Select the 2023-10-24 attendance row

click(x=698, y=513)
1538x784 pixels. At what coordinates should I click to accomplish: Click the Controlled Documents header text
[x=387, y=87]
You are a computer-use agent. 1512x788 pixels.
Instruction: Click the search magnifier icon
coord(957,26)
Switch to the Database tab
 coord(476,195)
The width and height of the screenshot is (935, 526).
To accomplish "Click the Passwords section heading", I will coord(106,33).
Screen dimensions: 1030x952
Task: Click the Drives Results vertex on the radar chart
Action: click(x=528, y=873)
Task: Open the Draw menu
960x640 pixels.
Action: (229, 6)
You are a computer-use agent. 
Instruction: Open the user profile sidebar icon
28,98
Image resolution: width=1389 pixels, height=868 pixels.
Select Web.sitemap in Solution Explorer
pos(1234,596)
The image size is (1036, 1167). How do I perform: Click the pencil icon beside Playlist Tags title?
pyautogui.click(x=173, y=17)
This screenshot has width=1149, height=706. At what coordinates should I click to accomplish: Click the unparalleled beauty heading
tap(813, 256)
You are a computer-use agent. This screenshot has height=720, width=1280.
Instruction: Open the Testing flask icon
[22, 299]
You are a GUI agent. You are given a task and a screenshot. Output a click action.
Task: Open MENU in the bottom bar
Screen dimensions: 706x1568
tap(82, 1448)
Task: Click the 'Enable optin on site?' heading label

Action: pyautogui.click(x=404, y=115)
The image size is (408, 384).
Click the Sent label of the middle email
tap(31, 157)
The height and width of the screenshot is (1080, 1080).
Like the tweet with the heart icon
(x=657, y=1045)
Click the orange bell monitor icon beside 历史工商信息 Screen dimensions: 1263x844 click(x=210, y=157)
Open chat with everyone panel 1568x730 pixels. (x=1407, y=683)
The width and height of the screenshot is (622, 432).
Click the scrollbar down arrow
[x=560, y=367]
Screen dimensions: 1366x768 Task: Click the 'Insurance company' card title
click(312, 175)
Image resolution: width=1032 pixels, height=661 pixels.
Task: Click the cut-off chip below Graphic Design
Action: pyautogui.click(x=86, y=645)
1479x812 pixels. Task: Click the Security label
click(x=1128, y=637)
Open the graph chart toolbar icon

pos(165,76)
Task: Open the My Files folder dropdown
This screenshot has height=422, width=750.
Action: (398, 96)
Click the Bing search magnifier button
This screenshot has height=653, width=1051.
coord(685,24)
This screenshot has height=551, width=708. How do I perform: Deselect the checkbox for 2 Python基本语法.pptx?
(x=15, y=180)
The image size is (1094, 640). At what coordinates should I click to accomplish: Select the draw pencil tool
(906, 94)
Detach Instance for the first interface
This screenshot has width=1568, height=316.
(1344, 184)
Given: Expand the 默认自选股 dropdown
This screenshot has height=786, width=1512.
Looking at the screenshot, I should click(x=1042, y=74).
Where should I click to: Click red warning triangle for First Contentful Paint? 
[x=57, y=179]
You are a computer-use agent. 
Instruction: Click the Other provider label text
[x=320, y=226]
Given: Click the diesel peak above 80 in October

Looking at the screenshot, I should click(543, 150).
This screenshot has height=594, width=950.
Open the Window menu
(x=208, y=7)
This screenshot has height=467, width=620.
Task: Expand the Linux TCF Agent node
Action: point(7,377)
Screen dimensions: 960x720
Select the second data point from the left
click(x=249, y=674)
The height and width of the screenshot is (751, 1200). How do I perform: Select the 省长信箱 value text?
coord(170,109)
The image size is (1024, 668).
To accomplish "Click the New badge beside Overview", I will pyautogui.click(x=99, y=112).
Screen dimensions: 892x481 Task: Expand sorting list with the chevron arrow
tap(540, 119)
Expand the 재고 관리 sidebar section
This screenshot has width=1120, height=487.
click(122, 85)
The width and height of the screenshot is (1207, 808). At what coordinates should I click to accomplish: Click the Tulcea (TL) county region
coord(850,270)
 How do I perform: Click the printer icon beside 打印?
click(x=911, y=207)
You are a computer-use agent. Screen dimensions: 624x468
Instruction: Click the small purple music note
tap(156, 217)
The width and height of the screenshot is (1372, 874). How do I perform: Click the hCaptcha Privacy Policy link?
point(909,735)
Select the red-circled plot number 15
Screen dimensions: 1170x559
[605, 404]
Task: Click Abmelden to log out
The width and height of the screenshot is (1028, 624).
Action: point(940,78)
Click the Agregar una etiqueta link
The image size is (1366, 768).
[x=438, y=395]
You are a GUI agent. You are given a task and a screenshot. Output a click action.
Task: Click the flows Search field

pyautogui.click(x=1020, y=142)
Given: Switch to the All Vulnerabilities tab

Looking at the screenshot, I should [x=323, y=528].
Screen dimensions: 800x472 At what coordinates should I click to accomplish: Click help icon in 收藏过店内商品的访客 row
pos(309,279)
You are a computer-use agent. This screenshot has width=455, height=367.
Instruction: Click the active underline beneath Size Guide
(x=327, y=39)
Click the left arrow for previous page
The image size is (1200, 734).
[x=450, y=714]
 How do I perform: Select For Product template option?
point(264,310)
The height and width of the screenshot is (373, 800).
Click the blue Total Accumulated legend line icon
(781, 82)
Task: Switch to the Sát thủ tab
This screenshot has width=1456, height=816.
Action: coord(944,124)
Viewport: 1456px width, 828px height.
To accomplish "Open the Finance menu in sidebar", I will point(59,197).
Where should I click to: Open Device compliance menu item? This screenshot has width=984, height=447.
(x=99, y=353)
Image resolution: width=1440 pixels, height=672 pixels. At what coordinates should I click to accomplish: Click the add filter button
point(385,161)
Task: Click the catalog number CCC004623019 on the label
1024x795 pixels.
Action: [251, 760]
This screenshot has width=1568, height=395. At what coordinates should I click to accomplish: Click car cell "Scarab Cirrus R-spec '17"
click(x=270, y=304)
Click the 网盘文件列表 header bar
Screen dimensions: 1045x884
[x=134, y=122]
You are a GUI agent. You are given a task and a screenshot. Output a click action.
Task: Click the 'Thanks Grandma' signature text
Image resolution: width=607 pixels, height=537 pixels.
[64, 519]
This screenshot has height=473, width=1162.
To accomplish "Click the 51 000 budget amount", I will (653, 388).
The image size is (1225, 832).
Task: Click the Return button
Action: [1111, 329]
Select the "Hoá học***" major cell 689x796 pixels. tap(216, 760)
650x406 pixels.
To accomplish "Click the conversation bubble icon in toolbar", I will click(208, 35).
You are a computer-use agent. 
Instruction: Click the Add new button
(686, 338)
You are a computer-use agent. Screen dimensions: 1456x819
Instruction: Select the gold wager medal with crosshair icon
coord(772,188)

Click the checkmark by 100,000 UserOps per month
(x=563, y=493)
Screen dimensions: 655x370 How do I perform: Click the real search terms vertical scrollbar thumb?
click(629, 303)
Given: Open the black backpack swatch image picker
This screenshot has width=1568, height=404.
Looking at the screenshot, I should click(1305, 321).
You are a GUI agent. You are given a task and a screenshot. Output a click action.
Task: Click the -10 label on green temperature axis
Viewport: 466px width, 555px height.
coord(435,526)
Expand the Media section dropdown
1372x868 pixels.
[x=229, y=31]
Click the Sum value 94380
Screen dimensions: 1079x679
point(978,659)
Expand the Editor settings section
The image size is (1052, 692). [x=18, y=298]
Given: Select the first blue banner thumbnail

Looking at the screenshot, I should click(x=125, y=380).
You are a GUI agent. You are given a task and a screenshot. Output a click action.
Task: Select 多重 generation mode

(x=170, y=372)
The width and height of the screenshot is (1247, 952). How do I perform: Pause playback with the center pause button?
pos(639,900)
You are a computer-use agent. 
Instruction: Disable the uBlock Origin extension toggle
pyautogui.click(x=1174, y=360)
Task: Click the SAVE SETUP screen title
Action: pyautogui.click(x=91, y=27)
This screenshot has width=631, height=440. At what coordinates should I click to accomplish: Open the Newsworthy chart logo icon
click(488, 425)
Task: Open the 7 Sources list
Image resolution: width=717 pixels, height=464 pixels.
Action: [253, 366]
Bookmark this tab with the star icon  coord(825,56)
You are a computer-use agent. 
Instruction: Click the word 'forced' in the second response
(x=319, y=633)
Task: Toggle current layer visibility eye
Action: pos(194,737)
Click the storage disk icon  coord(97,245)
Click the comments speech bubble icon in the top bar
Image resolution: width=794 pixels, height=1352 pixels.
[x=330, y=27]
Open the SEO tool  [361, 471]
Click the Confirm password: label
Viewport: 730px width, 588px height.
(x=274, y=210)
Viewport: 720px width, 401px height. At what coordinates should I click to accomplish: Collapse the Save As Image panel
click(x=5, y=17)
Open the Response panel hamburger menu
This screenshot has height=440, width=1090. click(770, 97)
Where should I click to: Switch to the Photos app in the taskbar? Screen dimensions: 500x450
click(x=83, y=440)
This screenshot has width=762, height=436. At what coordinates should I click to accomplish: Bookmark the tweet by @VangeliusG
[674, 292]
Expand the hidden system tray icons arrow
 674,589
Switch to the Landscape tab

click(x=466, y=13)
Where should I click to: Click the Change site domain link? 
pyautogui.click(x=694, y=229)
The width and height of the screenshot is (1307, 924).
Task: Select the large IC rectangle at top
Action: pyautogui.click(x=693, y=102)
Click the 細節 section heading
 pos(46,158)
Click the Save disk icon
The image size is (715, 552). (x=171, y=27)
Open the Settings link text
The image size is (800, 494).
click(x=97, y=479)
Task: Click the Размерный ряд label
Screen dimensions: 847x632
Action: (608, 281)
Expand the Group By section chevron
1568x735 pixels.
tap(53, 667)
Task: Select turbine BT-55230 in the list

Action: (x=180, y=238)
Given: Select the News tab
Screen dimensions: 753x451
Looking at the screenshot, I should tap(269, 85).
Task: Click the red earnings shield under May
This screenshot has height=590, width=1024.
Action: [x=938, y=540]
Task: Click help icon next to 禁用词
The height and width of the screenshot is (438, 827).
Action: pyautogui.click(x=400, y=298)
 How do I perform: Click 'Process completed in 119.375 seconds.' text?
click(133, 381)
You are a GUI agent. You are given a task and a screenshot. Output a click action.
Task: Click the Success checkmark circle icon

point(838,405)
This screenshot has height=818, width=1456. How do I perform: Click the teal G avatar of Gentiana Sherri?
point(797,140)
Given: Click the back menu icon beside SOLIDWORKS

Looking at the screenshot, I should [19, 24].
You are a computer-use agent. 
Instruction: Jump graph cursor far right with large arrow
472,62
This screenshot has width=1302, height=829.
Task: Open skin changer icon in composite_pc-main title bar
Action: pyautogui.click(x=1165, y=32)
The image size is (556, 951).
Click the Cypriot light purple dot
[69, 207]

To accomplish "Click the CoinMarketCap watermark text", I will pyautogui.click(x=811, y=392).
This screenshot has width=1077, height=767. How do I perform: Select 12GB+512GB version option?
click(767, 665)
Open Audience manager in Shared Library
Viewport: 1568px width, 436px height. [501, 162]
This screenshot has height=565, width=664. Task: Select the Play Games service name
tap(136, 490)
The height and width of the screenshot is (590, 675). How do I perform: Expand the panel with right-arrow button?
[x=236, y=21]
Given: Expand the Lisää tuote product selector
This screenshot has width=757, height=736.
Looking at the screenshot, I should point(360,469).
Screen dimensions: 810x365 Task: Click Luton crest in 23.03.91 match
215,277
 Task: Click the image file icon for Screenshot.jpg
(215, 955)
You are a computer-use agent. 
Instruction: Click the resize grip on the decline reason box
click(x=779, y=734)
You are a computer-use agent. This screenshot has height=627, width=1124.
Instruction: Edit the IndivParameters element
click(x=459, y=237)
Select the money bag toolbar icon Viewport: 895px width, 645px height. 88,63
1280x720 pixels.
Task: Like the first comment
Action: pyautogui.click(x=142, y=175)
....................
> Your goal
The answer must be every line from the records above that contains the word "dropdown", copied out.

> Solution
Task: Open the My Files folder dropdown
Given: Expand the 默认自选股 dropdown
Expand the Media section dropdown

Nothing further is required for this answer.